Carefully experiment with your body by sitting on the floor more often and see if after a week or so you feel different. Give yourself a goal of achieving less aches in your spine or less crackling sounds in your knees – something simple – and test whether sitting on the floor accomplishes this goal.

I can tell you, I have been couch-less for nearly two years and I can only report good news. When friends describe aches or pains and ask for guidance, I gently offer the solution of avoiding the couch for a bit and sitting on the floor. They usually look at me like I’m crazy and most of them dismiss my recommendation with cynicism.
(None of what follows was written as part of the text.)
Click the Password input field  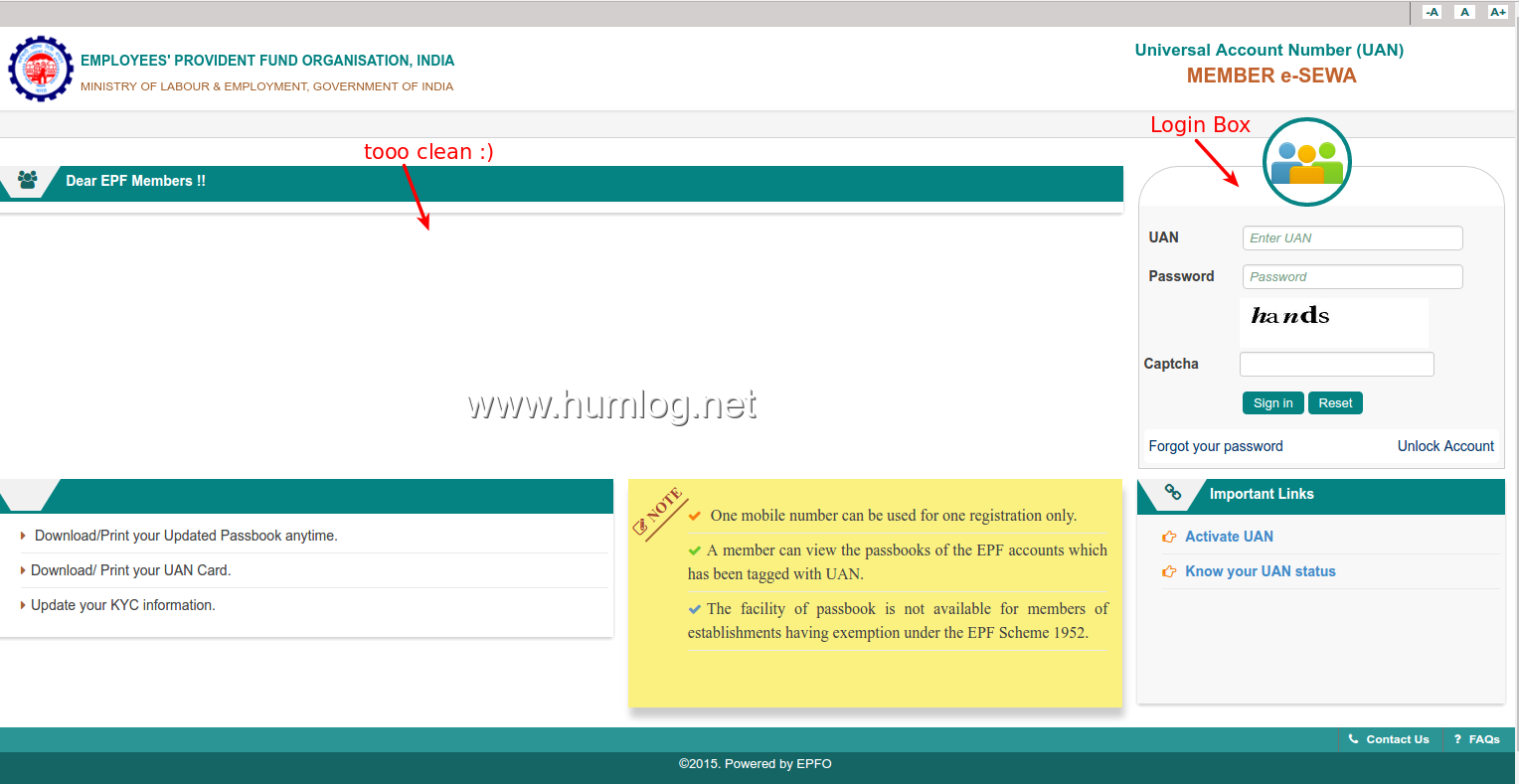pos(1352,276)
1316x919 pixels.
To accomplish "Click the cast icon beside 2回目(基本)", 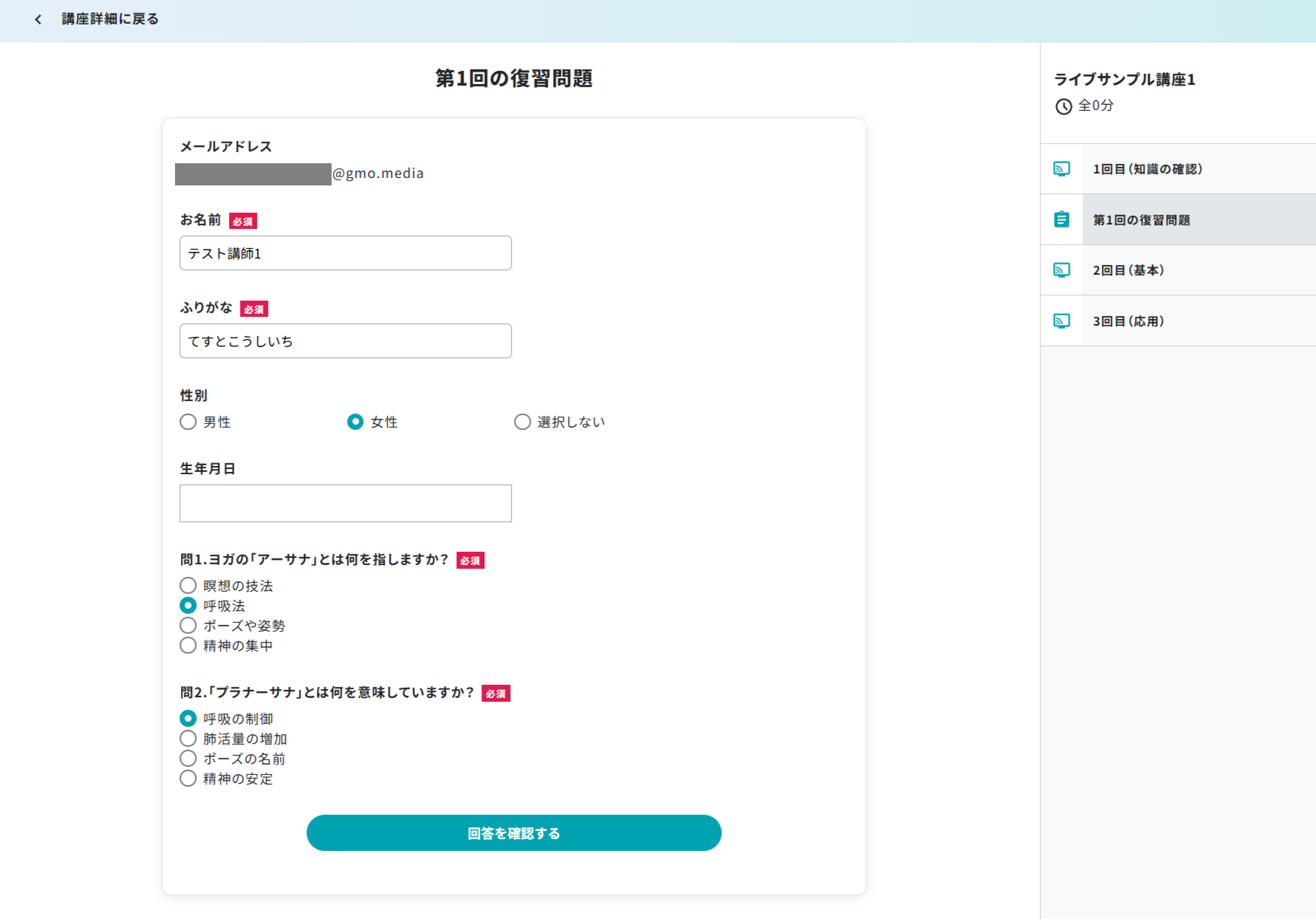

But a few have heeded my advice. And those who have, report back that it helped. Do I think that they, like me, will be so convinced that they will get rid of their couch? I don’t.

But maybe you will.

Kate Smith
About the Author

Kate Smith

Kate Smith never seems to be satiated by the study of yoga. Kate founded her own yoga studio twice and has been a certified teacher for 20 years. She self-published her novel, Brine, about a mermaid named Ishmael. She lives outside of her hometown of Charleston, SC with her husband, daughter, and their two dogs — all of whom graciously love the ocean as much as she does.


Comments

Christel B
3 people like this.
I so agree!
Katrin
4 people like this.
I agree 100%! And I sure hope that there are new classes  on Yoga Anytime with you in the pipeline  Kate Smith
Ted J
4 people like this.
I actually gave away the couch in my office area recently to make more room for yoga and other exercise.
Kate Smith
1 person likes this.
Christel B, I am glad to know you agree! my husband and I sometimes feel like we are KRAZY for doing living like this but then we FEEL how much it helps -- and that spurs us on. Thanks for reaching out! Love to you, Sweet Sister
Kate Smith
1 person likes this.
Hey there, Katrin !! Warms my heart to know you are out there! Thanks for the comment! I hope to practice with you cosmically soon! love love and more LOVE
Kate Smith
1 person likes this.
Wow Ted J !! Great idea to clear space in your office. I am the same way....I have a nice space in my office so that I am encouraged to squat and move and bend !! Grateful to know such a like-minded soul is out there. Thanks for the comment!
David G-
1 person likes this.
When I had my "come to yoga moment" last March, I knew movement was my key to having a more fulfilling life. You wrote this article a day later than when I found my first teacher. How cool is that? I would add this: figure out a way to shrink your television so that the people in the house are bigger than those on the screen, and life isn't about your next purchase. Looking forward to sitting on the floor with my two dogs and three cats.